Consider a univariate gamma process, $$\Lambda(t)$$ with $$\Lambda(0)=0.$$ The gamma bridge, analogous to the Brownian bridge, is the gamma process conditional upon attaining a fixed the value $$S=\Lambda(1)$$ at terminal time $$1.$$ We write $$\Lambda_{S}:=\{\Lambda(t)\mid \Lambda(1)=S\}_{0\lt t \lt 1}$$ for the paths of this process.

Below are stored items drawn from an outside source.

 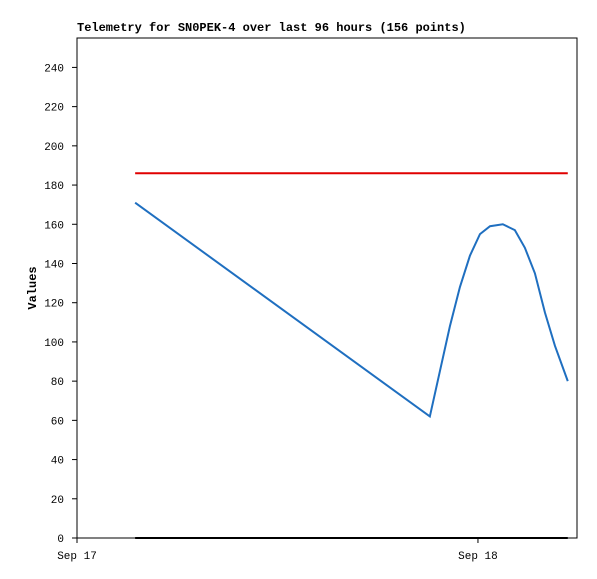 I want to click on y-tick-label: 40, so click(x=58, y=462). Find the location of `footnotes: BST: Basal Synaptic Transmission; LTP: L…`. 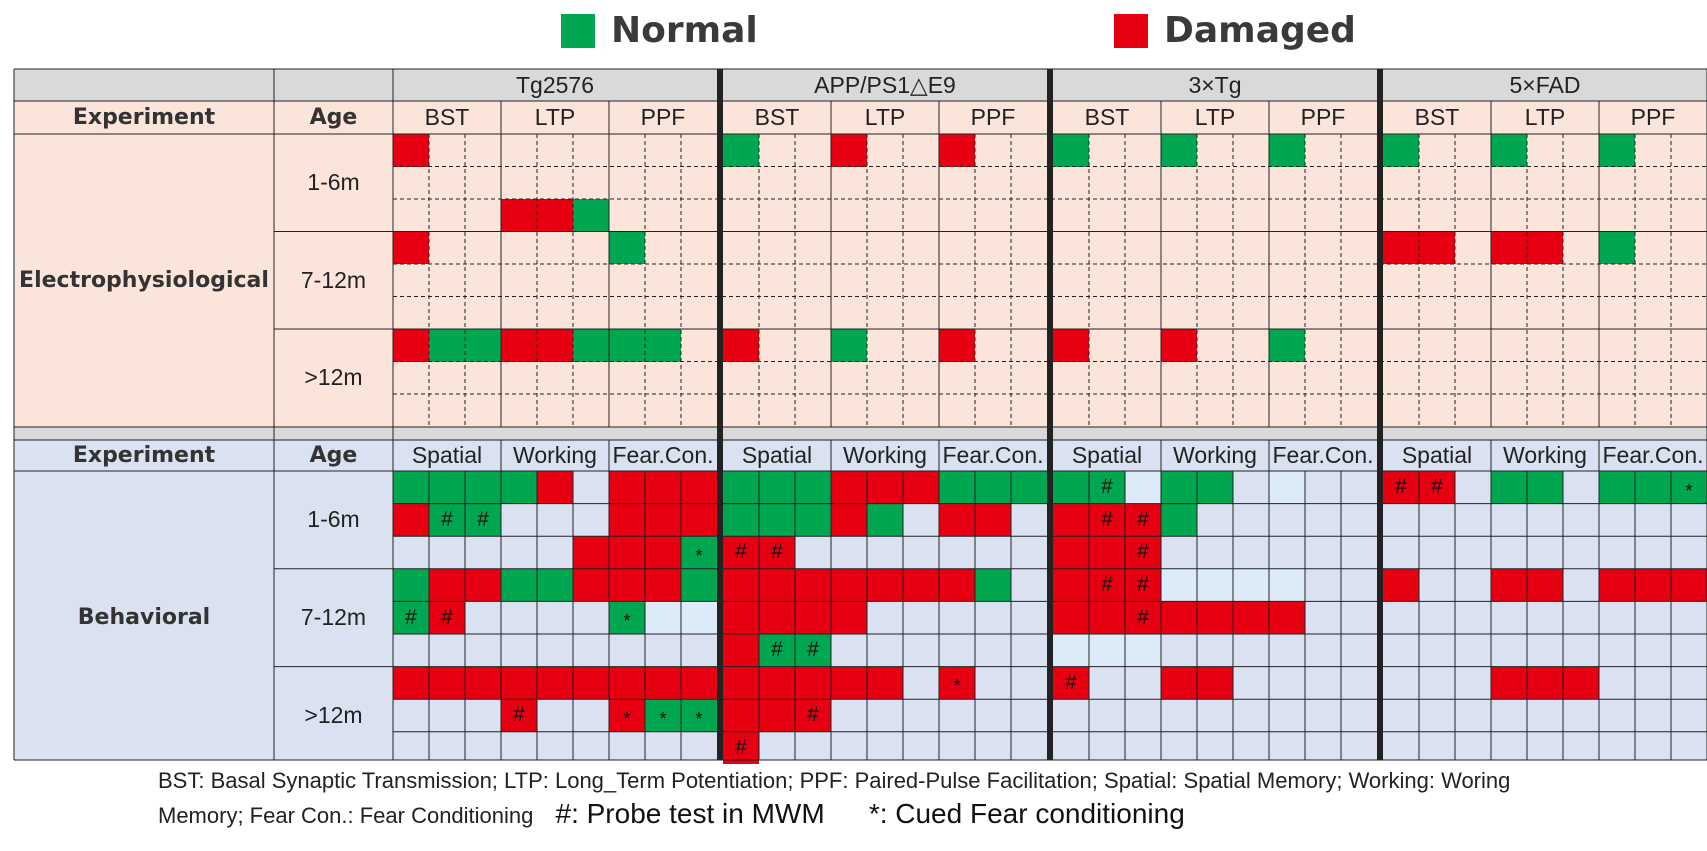

footnotes: BST: Basal Synaptic Transmission; LTP: L… is located at coordinates (928, 798).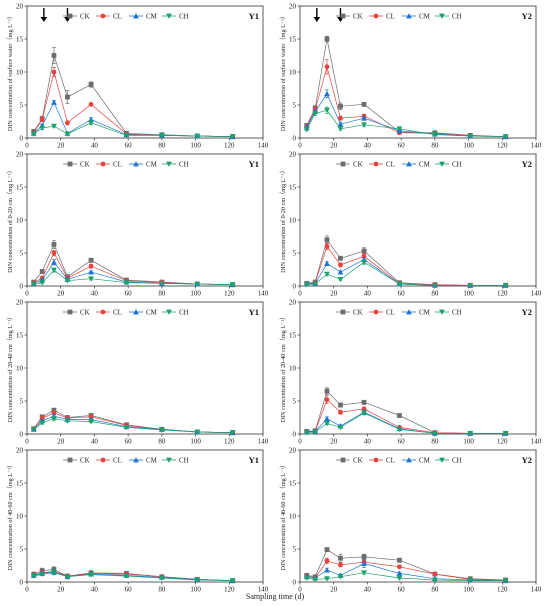 This screenshot has height=606, width=550. What do you see at coordinates (152, 461) in the screenshot?
I see `legend-label-cm: CM` at bounding box center [152, 461].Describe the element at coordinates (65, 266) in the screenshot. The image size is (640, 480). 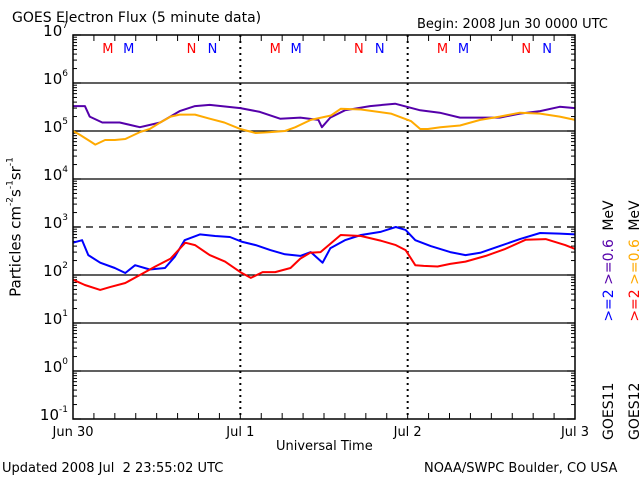
I see `y-tick-exp: 2` at that location.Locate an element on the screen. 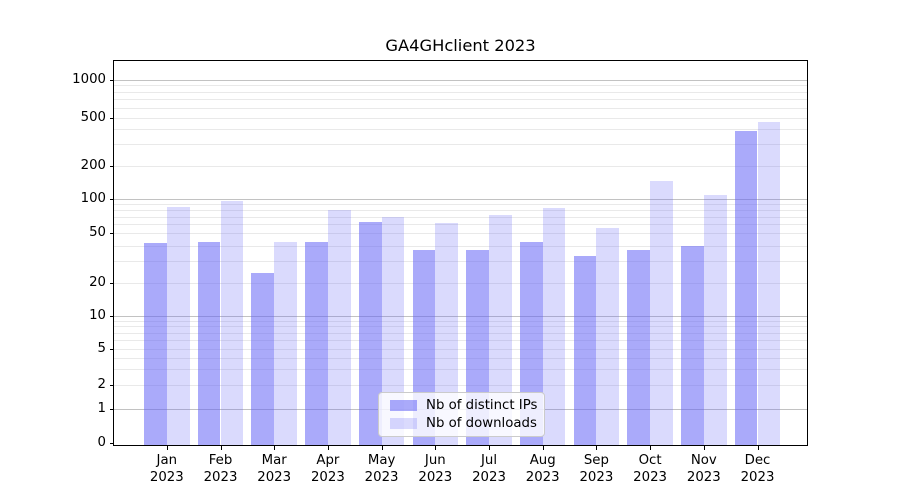 The width and height of the screenshot is (900, 500). x-tick-label: Sep 2023 is located at coordinates (596, 469). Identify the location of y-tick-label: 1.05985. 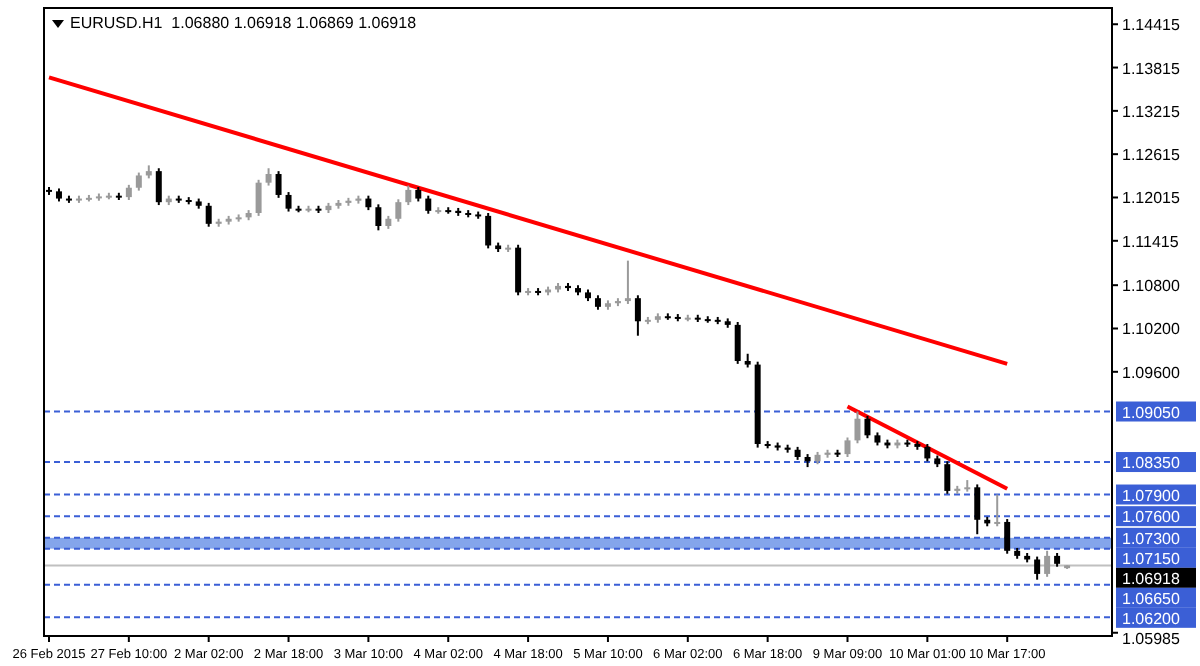
(1152, 638).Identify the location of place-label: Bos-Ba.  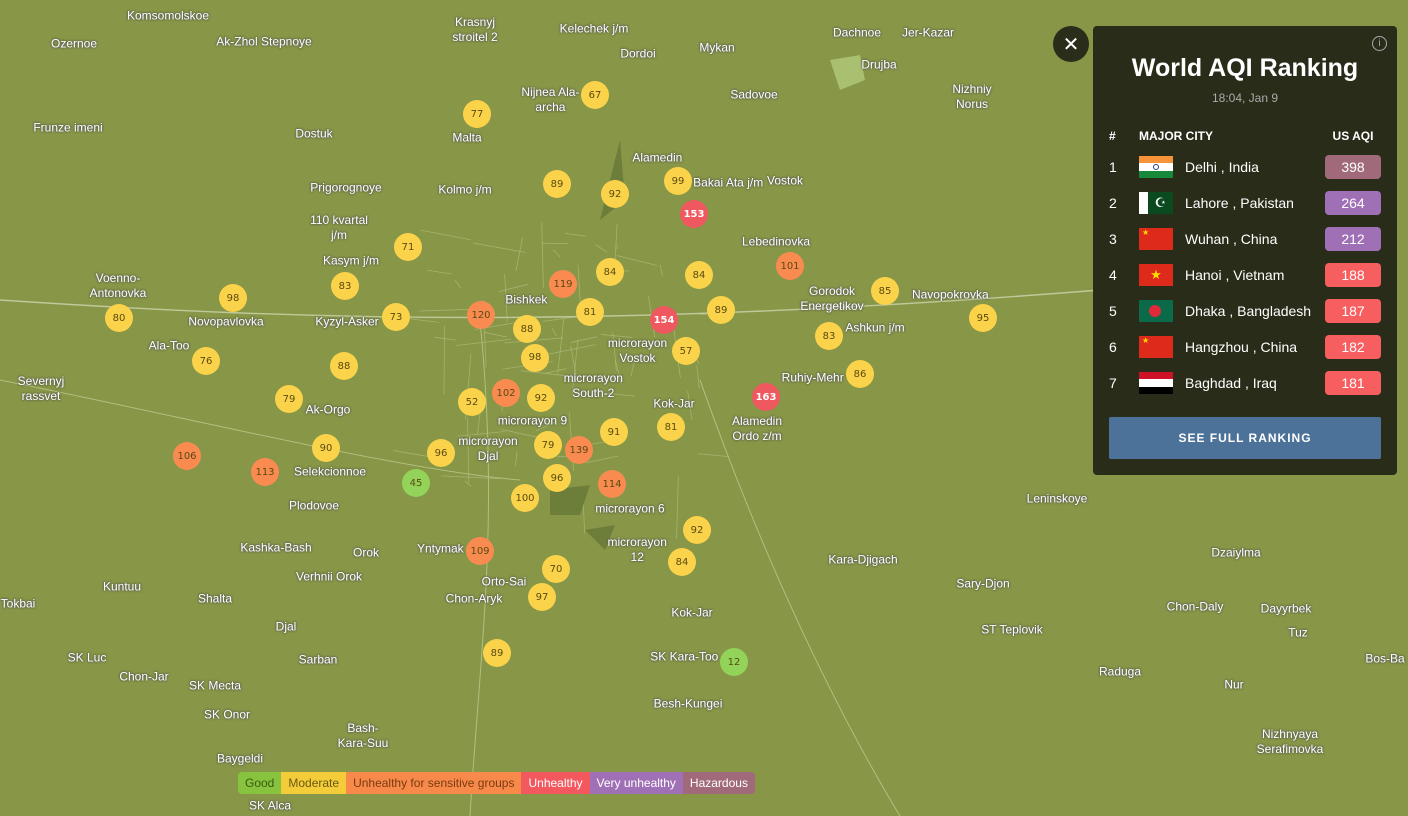
(1385, 658).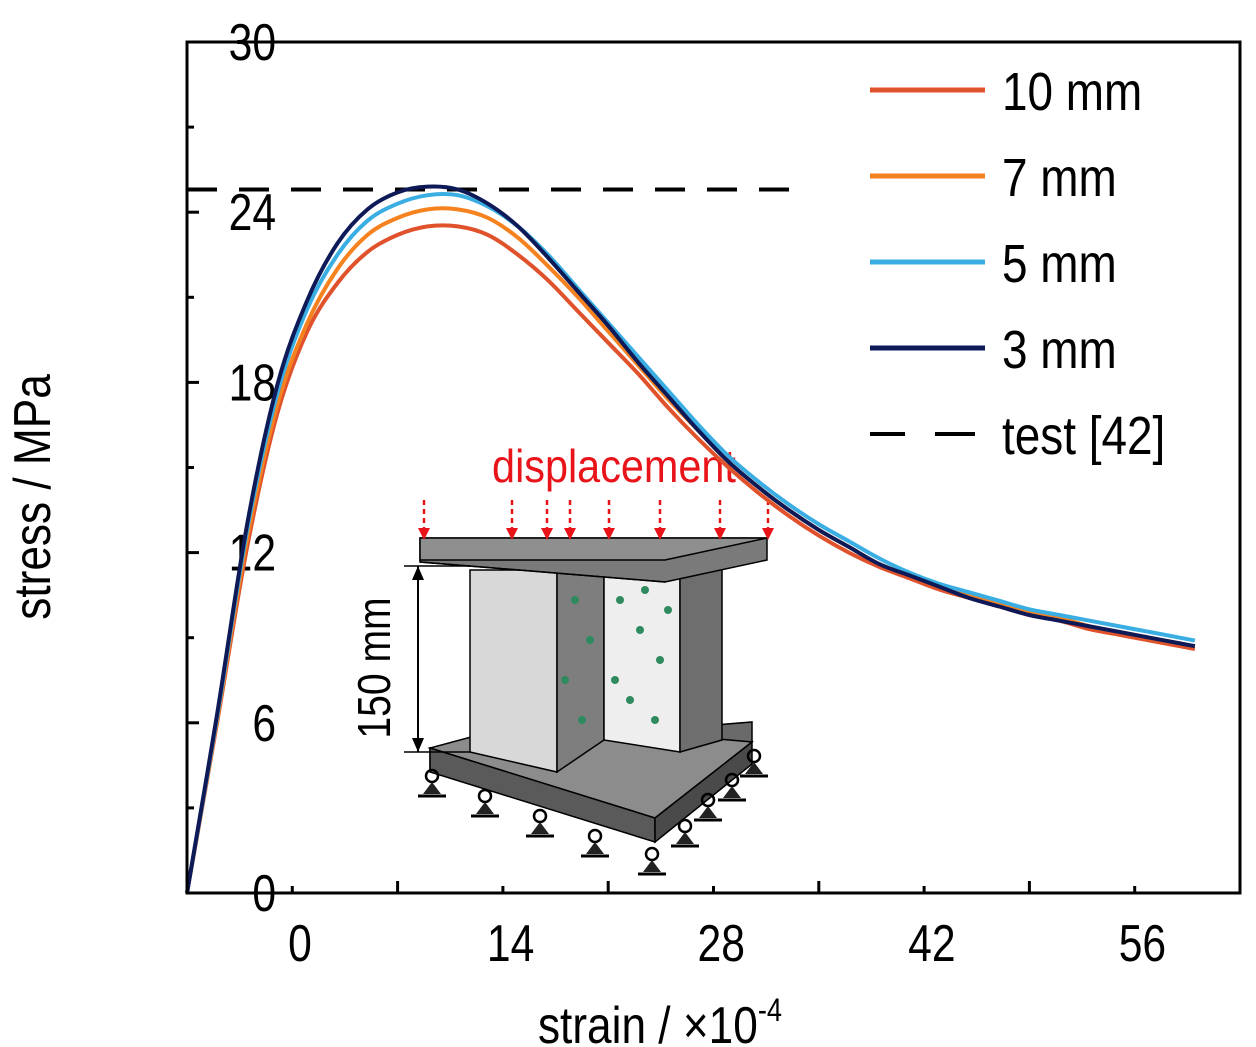 The height and width of the screenshot is (1047, 1256). I want to click on legend-label: test [42], so click(1084, 436).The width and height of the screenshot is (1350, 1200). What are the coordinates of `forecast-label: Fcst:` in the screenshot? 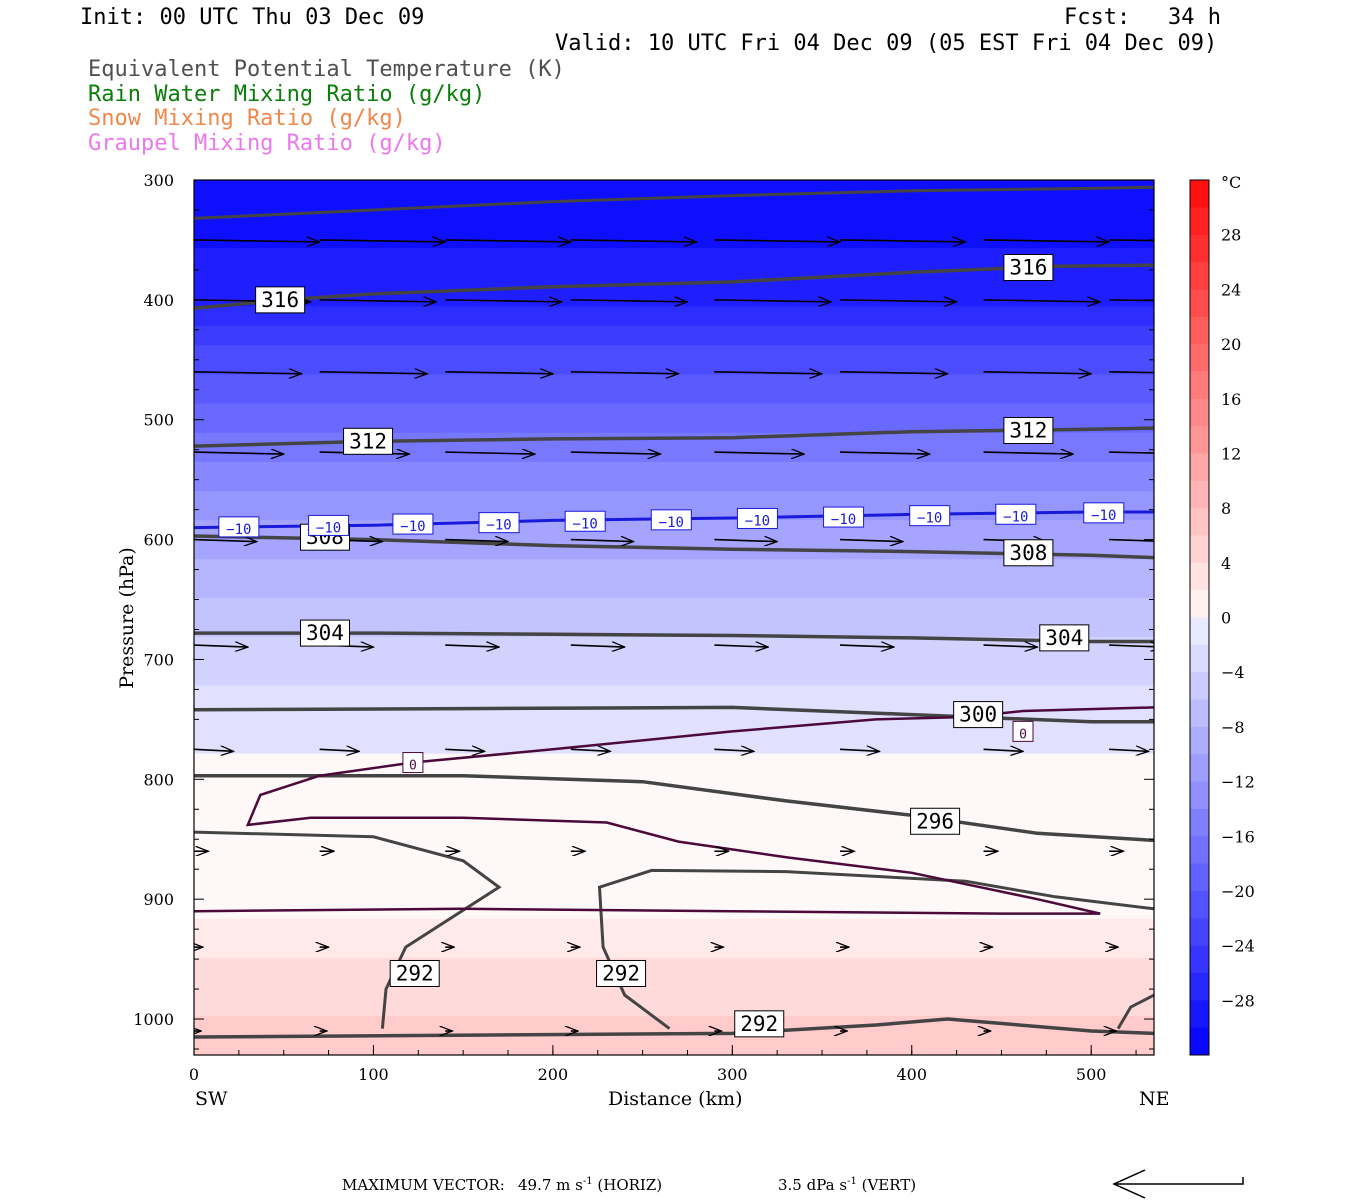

We can simulate from the Gamma bridge easily. Given the increments of the process are independent, if we have a gamma process $$G$$ on the index set $$[0,1]$$ such that $$\Lambda(1)=S$$, then we can simulate from the bridge paths which connect these points at intermediate time $$t,\, 0<t<1$$ by recalling that we have known distributions for the increments; in particular $$\Lambda(t)\sim\operatorname{Gamma}(\alpha, \lambda)$$ and $$\Lambda(1)-\Lambda(t)\sim\operatorname{Gamma}(\alpha (1-t), \lambda)$$ and these increments, as increments over disjoints sets, are themselves independent. Then, by the stick breaking rule, $\frac{\Lambda(t)}{\Lambda(1)}\sim\operatorname{Beta}(\alpha t, \alpha(1-t))$ independent of $$\Lambda(1).$$ We can therefore draw from the bridge $$\Lambda_{S}(t)$$ for some $$t\lt 1$$ by simulating $$\Lambda_{S}(t)=B S,$$ where $$B\sim \operatorname{Beta}(\alpha (t),\alpha (1-t)).$$

## Poisson process

The Poisson process is the stochastic process whose inter-occurrence times are identically and independently distributed such that $$t_i-t_{i-1}\sim\textrm{Exp}(1/\lambda)$$. By convention, we set all $$t_i\geq 0$$ and $$N(0)=0$$ a.s. The counting process that increases for each even is what we usually graph when sketching this process. $$N: \mathbb{R}\mapsto\mathbb{Z}^+$$ such that $$N(t)\equiv \sum_{i=1}^N\mathbb{I}_{\{t_i<t\}}$$. It is easy to show that $$N(t)\sim\textrm{Pois}(\lambda t)$$, where the pmf of a Poisson RV is $f(k;\lambda)={\frac {\lambda^{n}}{n!}}e^{-\lambda}.$

It is a standard result that the increments of such processes over disjoint intervals such process have a Poisson distribution. For $$t_j \geq t_i$$: $N(t_j)-N(t_i) \sim \textrm{Pois}\left((t_j-t_i)\lambda\right).$

Note also the standard result that $\lambda:=\lim_{h\to 0} \frac{\mathrm E\left(N(t,t+h)\right)}{h}.$

We call $$\lambda$$ the rate.

### Poisson bridge

Suppose we are given the value of a Poisson process at time $$0$$ and time $$1$$ and are concerned with some $$t\in(0,1).$$ We wish to know the conditional distribution $$P(N(t)|N(1)=S).$$ Using the distributions of the increments and the independence property \begin{aligned} P[N(t)=n|N(1)=S] &=\frac{P[N(t)=n\cap N(1)=S]}{P[N(1)=S]}\\ &=\frac{P[N(t)=n\cap \tilde{N}(1-t)=S-n]}{P[N(1)=S]}\\ &=\frac{ \frac{(\lambda t)^{n}}{n!}e^{-\lambda t} \frac{(\lambda (1-t)^{S-n})}{(S-n)!}e^{-\lambda (1-t)} }{ \frac{\lambda^S }{S!}e^{-\lambda } }\\ &=\frac{(\lambda t)^{n}(\lambda (1-t))^{S-n}}{\lambda^{S}} \frac{e^{-\lambda t}e^{-\lambda (1-t)}}{e^{-\lambda}} \frac{S!}{(S-n)!n!}\\ &=(t)^{n} (1-t)^{S-n} \left(\begin{array}{cc}S\\n\end{array}\right)\\ &=\operatorname{Binom}(n;S, t)\\ \end{aligned} So we can simulate a point Poisson bridge at some $$t<1$$ by sampling a Binomial random variable.